▶ _Pixel coordinate grounding data_
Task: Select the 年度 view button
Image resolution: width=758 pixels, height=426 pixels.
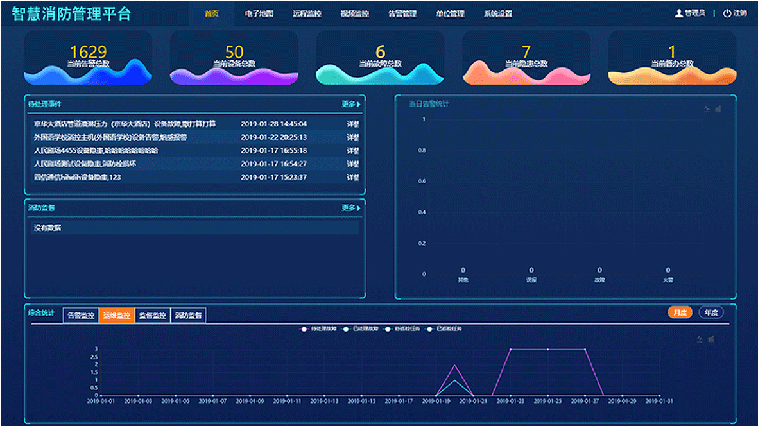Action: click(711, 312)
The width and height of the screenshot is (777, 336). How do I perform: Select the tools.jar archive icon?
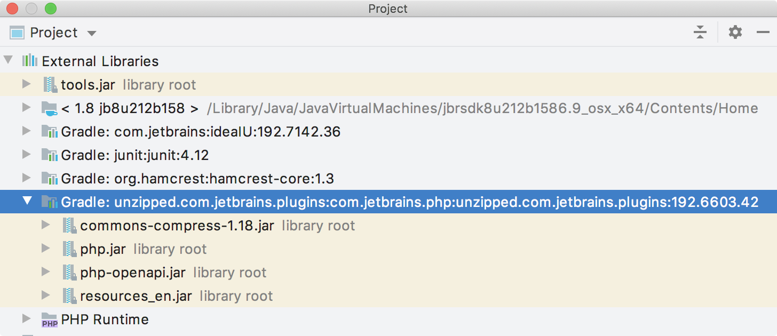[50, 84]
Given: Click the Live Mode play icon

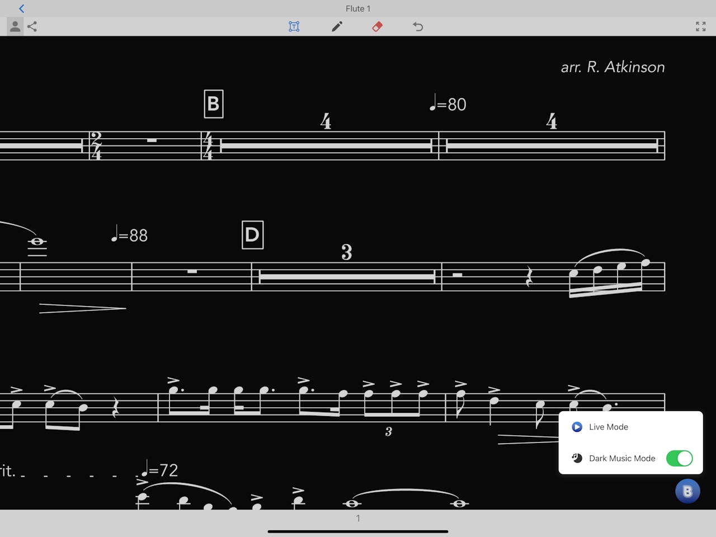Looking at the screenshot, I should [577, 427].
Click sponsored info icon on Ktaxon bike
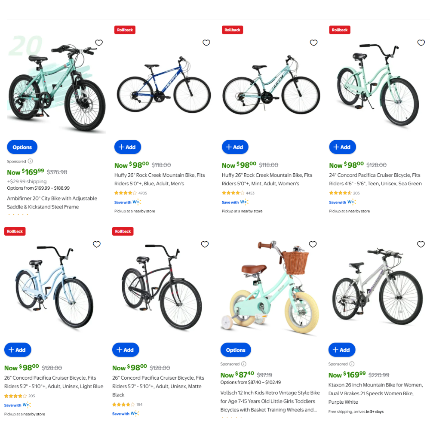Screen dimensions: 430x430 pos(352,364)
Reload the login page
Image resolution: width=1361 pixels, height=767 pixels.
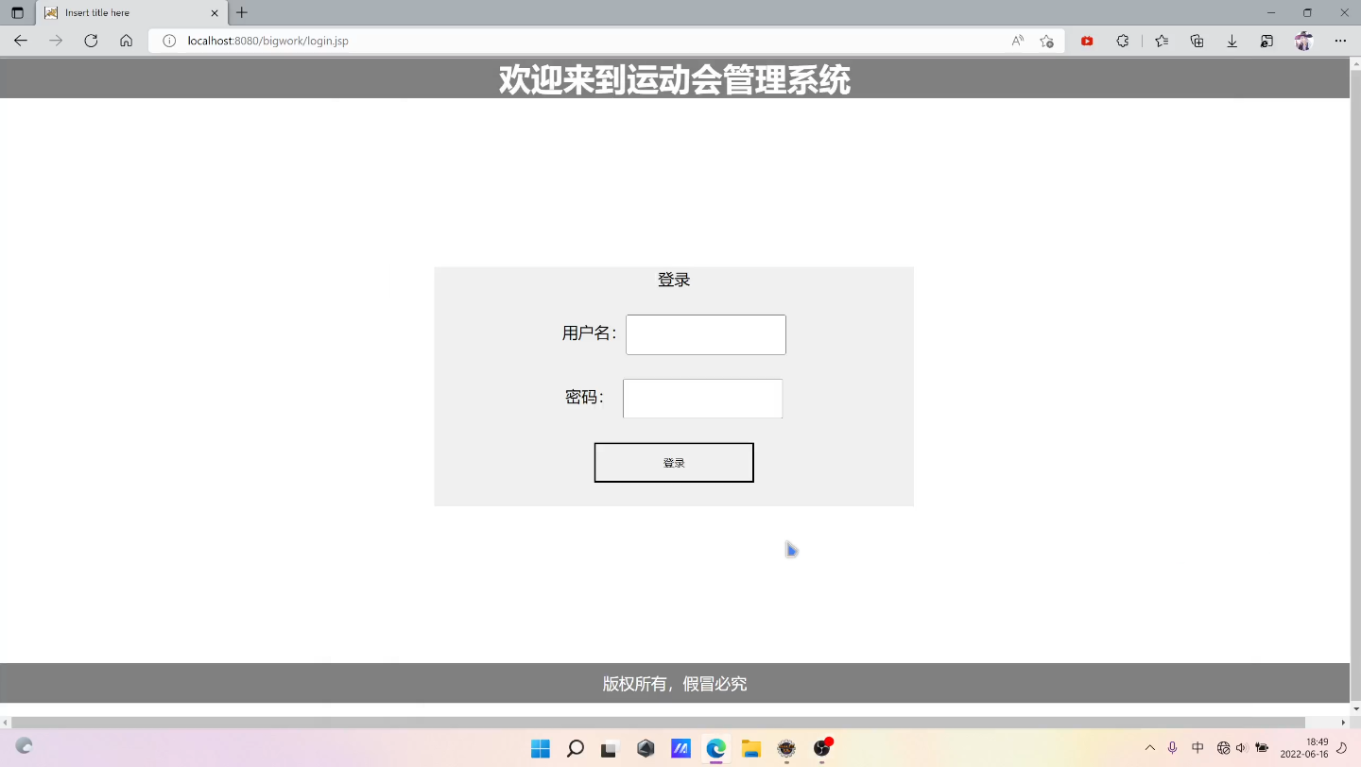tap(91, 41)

---

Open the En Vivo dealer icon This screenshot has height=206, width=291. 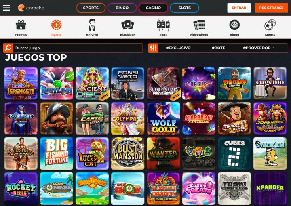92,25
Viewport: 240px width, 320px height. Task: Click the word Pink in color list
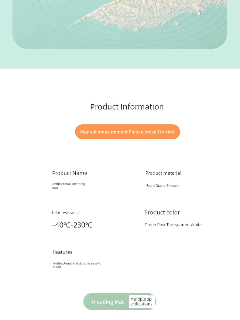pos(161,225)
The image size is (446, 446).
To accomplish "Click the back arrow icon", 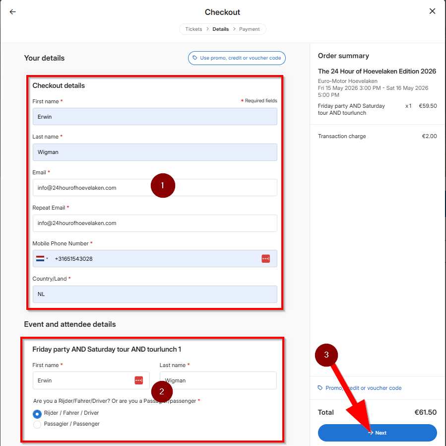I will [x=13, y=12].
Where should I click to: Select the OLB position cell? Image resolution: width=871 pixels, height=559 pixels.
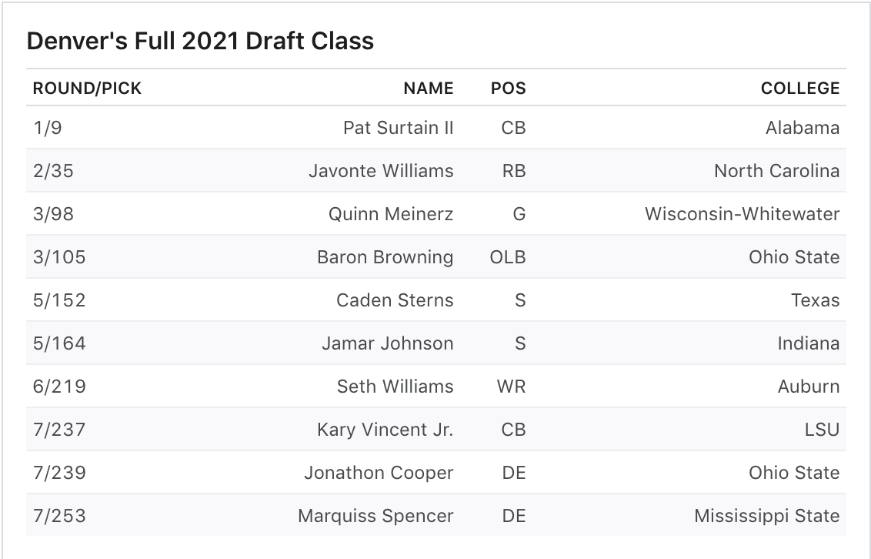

▶ _Problem details_
Pictures do not belong in the answer. Return the lines above starting at the one with "Image resolution: width=758" and ending at the one with "Reload the login page", both kept, exactly.

▶ _Task solution_
Image resolution: width=758 pixels, height=426 pixels.
Action: click(711, 312)
The width and height of the screenshot is (777, 336). How do I perform: Select the tools.jar archive icon?
[50, 84]
Given: Click the Live Mode play icon

Looking at the screenshot, I should [577, 427].
Click sponsored info icon on Ktaxon bike
Screen dimensions: 430x430 pos(352,364)
Reload the login page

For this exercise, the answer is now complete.